QUINCY — School officials’ proposal to give some non-English-speaking students intensive English lessons instead of bilingual instruction has drawn little criticism from parents in Quincy.

But the proposal has sparked concern among advocacy groups who see Quincy as a sign of the shifting attitudes toward bilingual education.

“What Quincy does might be followed by other districts,” said Tom Louie, executive director of the Massachusetts English Plus Coalition, a Boston-based group that promotes bilingual education.

Part of that concern stems from a belief that the state may be more receptive to such changes.

“It would be to nobody’s surprise if some school districts look at what’s

happening at the state Board of Education and say, ‘We can get out of bilingual education,’ ” said Roger Rice, director of a non-profit Boston agency called META, or Multicultural Education Training and Advocacy.

Louie, Rice and other advocates said they’re concerned that with John Silber as the new chairman of the Massachusetts board of education, the state will weaken its commitment to bilingual education.

Silber has emphasized the importance of teaching English to children who aren’t native speakers. With bilingual education, the country risks becoming fragmented and divided over cultural lines, much like the former Yugoslavia and the situation in Canada, he said last year.
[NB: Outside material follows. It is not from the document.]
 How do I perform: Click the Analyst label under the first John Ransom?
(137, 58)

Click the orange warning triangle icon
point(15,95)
Quincy school officials are awaiting the state’s response on their request to waive bilingual-education regulations next fall.

State education officials said such waiver requests are rare and Quincy’s is the only one to come before them this year. But spokesman Alan Safran said that even before Silber’s appointment, Commissioner Robert Antonucci has called for flexibility in enforcing the state’s education rules.
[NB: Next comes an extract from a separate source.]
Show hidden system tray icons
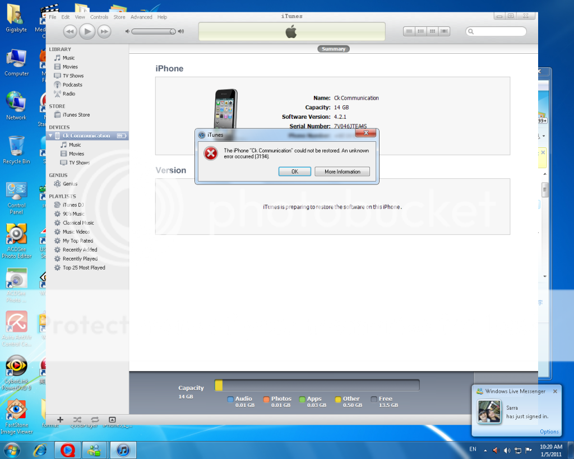Viewport: 574px width, 459px height. click(485, 450)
“This commissioner has always had the view that we should be very flexible on the application of regulations,” Safran said.

Under one of these rules, school districts must run bilingual classes whenever they have 20 or more non-English speakers with the same native language.
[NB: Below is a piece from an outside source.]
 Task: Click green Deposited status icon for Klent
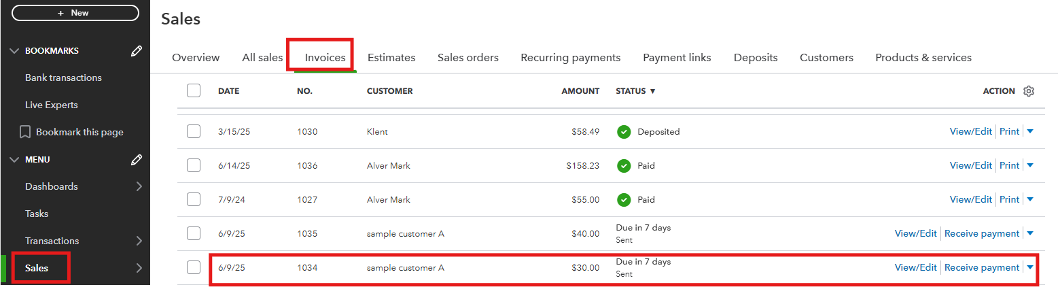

Quincy has bilingual classes for Cantonese speakers, the largest linguistic minority here. But a state audit last fall found the city failed to meet the requirement for the second largest minority: Vietnamese.

Frustrated by the difficulty in finding qualified Vietnamese-speaking teachers, Quincy school officials decided to try something different.

They’re proposing to form “multilingual classes,” which will give intensive English instruction to children who speak only Vietnamese, Arabic, Spanish or a number of other languages.

Cantonese-speaking children would continue initially to have bilingual classes. But if the experiment with multilingual classes succeeds, school officials said they would eventually eliminate bilingual education.

School officials said their proposal is the best way to cope with the growing diversity of the city’s public schools.

Of the city’s 8,700 students, about 8 percent speak little or no English. These students instead have 36 different native languages, including Turkish and Thai.

Although Quincy schools are required to offer bilingual classes only for children who speak Cantonese and Vietnamese, the number of Arabic- and Spanish-speaking students is steadily rising, Assistant Superintendent Carol Lee Griffin said.

Last year, there were 52 students with limited English whose native tongue was Spanish, and 35 whose first language was Arabic. Many of the students knew enough English to perform in regular classes, Griffin said.

However, she said, if Quincy continues to follow current state rules, it would in the near future have to run four different bilingual programs: in Cantonese, Vietnamese, Arabic and Spanish.

Bilingual classes, like those for special education, are smaller, and therefore more expensive.

So expanding bilingual programs would come at a high cost, and would still fail to meet the needs of students who speak Tagalog, Portuguese or any of 31 other languages, Griffin said.

“I honestly believe that how this city deals with bilingual education is going to determine its future,” Griffin said.

Special education and bilingual education could put strains on the budget that weaken other programs, and that could mean average English-speaking students leaving the system. “That’s been the story of a lot of big city systems. We don’t want that to happen,” she said.

Besides being less costly, multilingual classes would provide a more equitable education to all non-English speakers, Griffin said. As it is, students not in a bilingual program are sent to regular classes except for English instruction for up to two hours a day.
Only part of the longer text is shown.